Figure 5.59: Reaching the groups dialog box (numerical).
There are 2 grouping options for numerical data (see “Group Type” dropdown menu);
lists work in the same way as the previous example where we were grouping categorical project identifiers;
bins are used to create “buckets” (intervals) of column values, which can either be determined using the “Size of Bins” or the “Number of Bins” parameters.
“Size of bins” is typically more useful: in this example, using “Bin count” = 50 yields a “Bin size” of $3828.27, which does not particularly roll off the tongue. Setting the “Bin size” to something sensible (say, $10,000) will provide reasonable (and easily interpretable) intervals.
Figure 5.60: Groups dialog box (numerical: list and bins).
When we do so, we see a new column appear in the “Accounting Transactions” table, “Item Amount $k (bins)” (the name can be changed in the Group dialog, if needed).
We create a histogram with this new colum:
In the report view, add a Stacked Column Chart;
drag the “Item Amount $k (bins)” column to the X-axis field;
drag the “Item Amount $k (bins)” column to the Y-axis field (in the dropdown menu, make sure that “count” is selected rather than some other statistic);

Figure 5.61: Histogram using a grouped numerical variable (bin size = 10,000).
- edit the bin size (see below) to obtain coarser or finer histograms.

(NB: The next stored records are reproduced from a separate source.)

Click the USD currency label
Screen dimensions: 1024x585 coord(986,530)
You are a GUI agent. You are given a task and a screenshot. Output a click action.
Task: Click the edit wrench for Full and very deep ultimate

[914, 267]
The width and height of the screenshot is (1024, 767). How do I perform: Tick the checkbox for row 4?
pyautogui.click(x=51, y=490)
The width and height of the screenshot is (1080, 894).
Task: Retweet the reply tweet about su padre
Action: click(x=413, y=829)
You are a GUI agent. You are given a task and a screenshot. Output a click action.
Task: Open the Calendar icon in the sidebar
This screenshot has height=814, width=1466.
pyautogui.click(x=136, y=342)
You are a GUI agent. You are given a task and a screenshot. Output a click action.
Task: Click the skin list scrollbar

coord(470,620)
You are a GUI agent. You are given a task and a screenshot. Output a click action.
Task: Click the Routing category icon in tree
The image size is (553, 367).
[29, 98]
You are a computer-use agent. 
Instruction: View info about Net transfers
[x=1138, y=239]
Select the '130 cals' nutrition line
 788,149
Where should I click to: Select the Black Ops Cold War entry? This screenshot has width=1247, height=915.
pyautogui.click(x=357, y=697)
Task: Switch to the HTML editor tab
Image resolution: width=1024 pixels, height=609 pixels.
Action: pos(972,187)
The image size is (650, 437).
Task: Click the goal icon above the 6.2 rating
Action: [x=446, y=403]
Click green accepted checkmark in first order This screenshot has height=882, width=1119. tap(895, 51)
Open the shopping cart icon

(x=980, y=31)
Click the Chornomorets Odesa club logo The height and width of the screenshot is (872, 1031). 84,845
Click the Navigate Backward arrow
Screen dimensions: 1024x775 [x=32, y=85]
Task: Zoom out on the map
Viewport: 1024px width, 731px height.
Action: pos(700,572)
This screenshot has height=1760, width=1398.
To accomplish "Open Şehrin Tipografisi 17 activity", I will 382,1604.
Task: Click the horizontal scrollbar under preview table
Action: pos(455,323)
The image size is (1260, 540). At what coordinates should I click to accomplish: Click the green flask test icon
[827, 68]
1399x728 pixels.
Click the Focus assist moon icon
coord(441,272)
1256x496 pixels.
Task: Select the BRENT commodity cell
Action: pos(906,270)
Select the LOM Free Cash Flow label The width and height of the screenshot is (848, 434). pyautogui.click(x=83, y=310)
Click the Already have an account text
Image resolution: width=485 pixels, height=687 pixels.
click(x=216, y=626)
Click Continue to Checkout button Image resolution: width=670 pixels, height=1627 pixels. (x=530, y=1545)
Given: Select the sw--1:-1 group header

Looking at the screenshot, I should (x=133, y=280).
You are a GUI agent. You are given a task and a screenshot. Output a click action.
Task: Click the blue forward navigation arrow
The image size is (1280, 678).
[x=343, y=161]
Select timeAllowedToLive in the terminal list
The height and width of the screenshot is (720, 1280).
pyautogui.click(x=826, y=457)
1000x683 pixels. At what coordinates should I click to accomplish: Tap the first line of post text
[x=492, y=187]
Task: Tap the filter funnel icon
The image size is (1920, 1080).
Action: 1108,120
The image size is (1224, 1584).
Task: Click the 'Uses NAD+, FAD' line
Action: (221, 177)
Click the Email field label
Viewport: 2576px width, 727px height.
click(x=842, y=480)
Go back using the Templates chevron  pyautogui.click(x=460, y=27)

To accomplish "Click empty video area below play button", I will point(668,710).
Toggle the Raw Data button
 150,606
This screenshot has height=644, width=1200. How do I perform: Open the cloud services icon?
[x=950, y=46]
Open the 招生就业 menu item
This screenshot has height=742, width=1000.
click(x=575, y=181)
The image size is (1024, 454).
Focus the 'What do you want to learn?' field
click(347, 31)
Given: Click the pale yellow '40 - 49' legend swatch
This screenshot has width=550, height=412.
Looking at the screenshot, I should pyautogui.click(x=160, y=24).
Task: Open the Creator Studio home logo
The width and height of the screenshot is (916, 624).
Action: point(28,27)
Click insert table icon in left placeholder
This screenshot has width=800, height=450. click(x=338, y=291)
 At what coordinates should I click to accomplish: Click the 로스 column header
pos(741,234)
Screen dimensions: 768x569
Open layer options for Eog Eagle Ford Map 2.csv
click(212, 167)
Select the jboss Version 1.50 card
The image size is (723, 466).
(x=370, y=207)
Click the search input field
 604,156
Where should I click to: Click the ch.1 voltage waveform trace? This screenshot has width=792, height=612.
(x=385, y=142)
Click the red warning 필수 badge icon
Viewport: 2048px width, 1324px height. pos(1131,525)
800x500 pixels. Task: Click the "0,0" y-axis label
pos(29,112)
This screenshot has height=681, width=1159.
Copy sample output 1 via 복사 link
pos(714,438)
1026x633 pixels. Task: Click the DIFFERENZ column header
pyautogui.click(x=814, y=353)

Figure 5.62: Histogram using a grouped numerical variable (bin size = 20,000, left; 5000, right).
Custom Sorting
We can click on a Power BI chart anywhere the canvas, you can sort by the either axes, or by the legend (ascending or descending, either numerical or alphabetical). Some examples are shown below:



Figure 5.63: Various ways of sorting a chart.
We can also sort according to values provided in another column. In the “XREF Journal Code” table, there is a column named “Custom Sort”.

Figure 5.64: Custom sort order for journal codes.
We can sort the chart according to the order shown in this column as follows:
click on the “Description” column name in the Fields panel;
in the Column Tools menu click on “Sort By Column and select”Custom Sort”:

Figure 5.65: Custom sort order for journal codes.
We change the custom sort order by swapping the values around in the Excel spreadsheet and hitting “Refresh”, the chart will update with the new sort order.
There is another way to sort charts, of course. As an illustration, suppose that we create a chart with some columns from the “Accounting Transactions” table and “Journal Voucher Type Code” on the axis, but keeping the custom sort order. This could come into play for a variety of reasons (e.g., such as needing to pull in a value from another table to do row-by-row calculations), so let us look at how this could be achieved using programmatic means.]
This can be achieved using the DAX function RELATED:
click on the “Accounting Transactions” table and click on “New Column” in the “Table tools”;
type in the following DAX code at the prompt:
Custom Sort Order = RELATED('XREF Journal Code'[Custom Sort])
the “RELATED” operation looks at all connected tables;
we specify the column in the connected table we want to reference;
once selected, the code copies the data to the new column.
In essence, this produces results much as “VLOOKUP” would in Excel.
5.3.5 Data Wrangling
According to Wikipedia:
“Data wrangling, sometimes referred to as data munging, is the process of transforming and mapping data from one”raw” data form into another format with the intent of making it more appropriate and valuable for a variety of downstream purposes such as analytics. The goal of data wrangling is to assure quality and useful data. Data analysts typically spend the majority of their time in the process of data wrangling compared to the actual analysis of the data. The process of data wrangling may include further munging, data visualization, data aggregation, training a statistical model, as well as many other potential uses. Data wrangling typically follows a set of general steps which begin with extracting the data in a raw form from the data source, “munging” the raw data (e.g., sorting) or parsing the data into predefined data structures, and finally depositing the resulting content into a, data sink for storage and future use.”
In this section, we look at a few high-level approaches to import and clean data before visualizing it. All of this is done in Power Query, but it must be noted that some of these activities could also be completed in Power BI.
The main reason why we suggest doing the majority of Data Wrangling in Power Query is that only the post-processed data is loaded into Power BI, making the data set more streamlined. If we wrangle the data in Power BI using DAX, then the entire data set has to be uploaded first, which is typically less efficient.
In all of the following examples, then, we need to access the data through Power Query; this is accomplished by pressing the “Transform Data” button in the “Home” menu.
Removing Rows
We can remove rows in Power Query by using the column filter (this is very similar to the “Filter” function in Excel). As an example:
in the “Accounting Transactions” query, click on the “Effective Date” column;
to remove all transactions taking after 01-Apr-2018, click on the small down arrow next to the column name, then on Date Filters > Before…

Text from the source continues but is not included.